Monday, Jul. 27, 1925
Moroccan War
The hills about the Wergha Valley awoke. Abd-el-Krim, leader of the Riffian tribesmen, began his long-awaited offensive on Fez, the northern capital. Guns roared, shells screamed and cracked in vivid detonations, spluttering the ground with jagged, death-dealing steel. Bombs dropped from airplanes whinnied as they tore down to earth where they burst with staggering force. Grenades rasped their ugly barks and poked the earth with their deadly stings. Rifles snapped and bullets spat death. Men lived and men died. The Moroccan War (TIME, May 11 et seq.) entered its most serious phase.
Slowly the French were compelled to retire on Fez, fighting every inch of the way against impossible odds. At one point of the offensive, retreat was cut in the rear, and their position, desperate to say the least, was eased only by a glorious counteroffensive in which the hottest fighting of the war occurred. Two days' fighting drove the Riffians back into the hills and once again relieved Fez from imminent danger.
At Paris, the French Government surprised everybody by sending Marshal Henri Philippe Benoni Omer Joseph Petain to Morocco "to assure in the best possible condition utilization of the reinforcements sent to Morocco and confer with Marshal Lyautey on all eventualities and on measures to be taken in order to insure success."

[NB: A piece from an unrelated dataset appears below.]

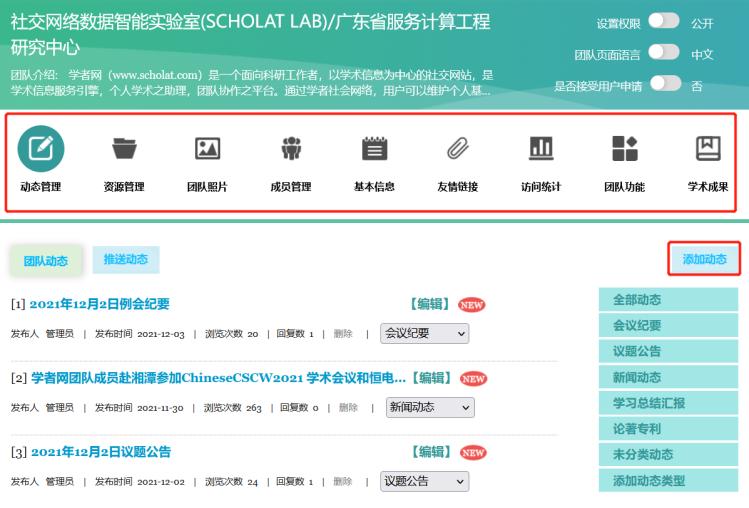Expand the 会议纪要 category dropdown
The width and height of the screenshot is (749, 508).
click(426, 334)
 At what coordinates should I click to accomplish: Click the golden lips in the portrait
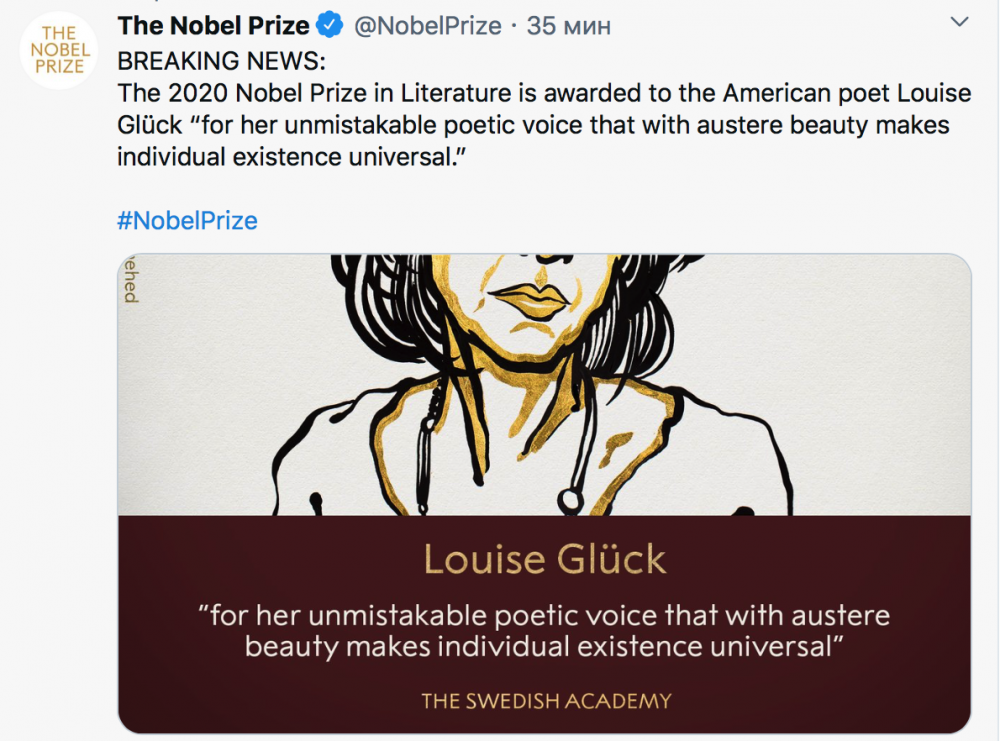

The Marshal, 69 years of age, a lean and comparatively young looking man, immediately left for Morocco, crossing the water by airplane.*
Marshal Petain is the third senior Marshal of France and as such outranks Marshal Lyautey, the French Resident General in Morocco, who will continue to be the supreme French civil authority in the Protectorate. "My duty," said Marshal Petain, "is to coordinate the reinforcements which are being sent to Morocco continuously. Those going from France will land at the Casablanca and those from Algeria will proceed directly to Taza. The question is to "use them actively in the area."
The Government announced that 80,000 reinforcements were on their way to the front and darkly hinted that another 300,000 men might be mobilized.
General Naulin, recently appointed director of military operations, also arrived in Morocco. He will take orders from Marshal Petain.
*Marshal Petain, commissioned from St. Cyr (French West Point) in 1878, specialized in staff work at the Ecole de Guerre. At the beginning of the War he was only a colonel, but his great military genius, first recognized by General Castelanu, rapidly won him merited recognition, promotion and honors. His greatest claim to fame rests upon the heroic defense of Verdun and his skillful handling of mutinous French troops in 1917. Possibly had there been no Petain, France would, be paying Germany an indemnity.